#### EXTRAIT CHOISI

Évidemment le sujet des clauses abusives est très vaste, mais nous allons nous concentrer sur 2 exemples qui touchent le monde du graphisme et de la création.

Cas #1: la société de portage

Une société de portage, c'est une société qui vous permet de facturer lorsque vous n'avez pas de statut pour le faire légalement. Elle vous fourni un cadre légal pour exécuter des prestations et encaisser des honoraires, en échange d'une commission variant entre 8 et 10% environ (à cela vient s'ajouter les cotisations sociales d'environ 40%). C'est très pratique pour les graphistes, sauf quand le contrat est truffé de clauses abusives qui visent à vous déposséder de tous vos droits d'auteurs.

Voici des extraits du contrat d'une société de portage, pourtant "forte de 15 ans d'expérience et présente sur l'ensemble du territoire français", particulièrement gratinés (les mises en exergue sont de mon fait, et le nom à été modifié):

Transfert des droits de propriété intellectuelle : le Groupe *Confiture britannique* sera seul titulaire de l'intégralité des droits de propriété intellectuelle et du savoir-faire relatifs à toute création ou invention que vous aurez réalisée sous quelque forme que ce soit (y compris notamment dessins, plans, programmes informatiques, inventions techniques, documents de nature technique, commerciale ou autre) dans le cadre du présent contrat, que ce soit dans l'exécution de vos fonctions ou pour des travaux qui vous sont expressément confiés. Ces droits seront acquis automatiquement à la Société au fur et à mesure des créations ou inventions. En tant que de besoin, vous vous engagez à céder à la Société l'ensemble de vos droits de propriété intellectuelle portant sur lesdites créations. En conséquence, dans le cas où les créations seraient protégées par le droit d'auteur, la Société sera seule titulaire des droits de reproduction sur tout support, d'adaptation, de traduction et de représentation, quel que soit le procédé technique utilisé, pour le monde entier et pour la durée légale de protection des droits prévue tant par les législations françaises qu'étrangères et par les conventions internationales, y compris ses futures prolongations.

########
#### MATÉRIEL FOURNI

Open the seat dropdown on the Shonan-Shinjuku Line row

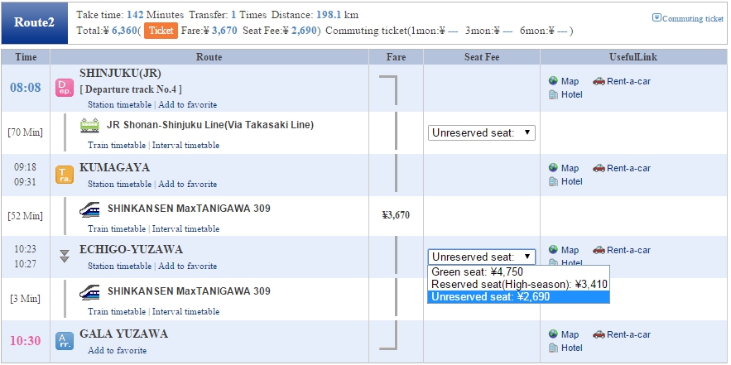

########

ÉNONCÉ DÉTAILLÉ:
Répondez aux questions suivantes à partir de l'extrait sur les clauses abusives.
1. Sur combien d'exemples l'extrait annonce-t-il se concentrer, et quel domaine touchent-ils ?
2. Quelle commission une société de portage prend-elle en échange du cadre légal qu'elle fournit ?
3. De combien d'années d'expérience la société de portage citée se dit-elle forte ?

SOLUTION COMPLÈTE:
1. Sur 2 exemples, qui touchent le monde du graphisme et de la création.
2. Une commission variant entre 8 et 10 % environ, à laquelle s'ajoutent les cotisations sociales d'environ 40 %.
3. De 15 ans d'expérience.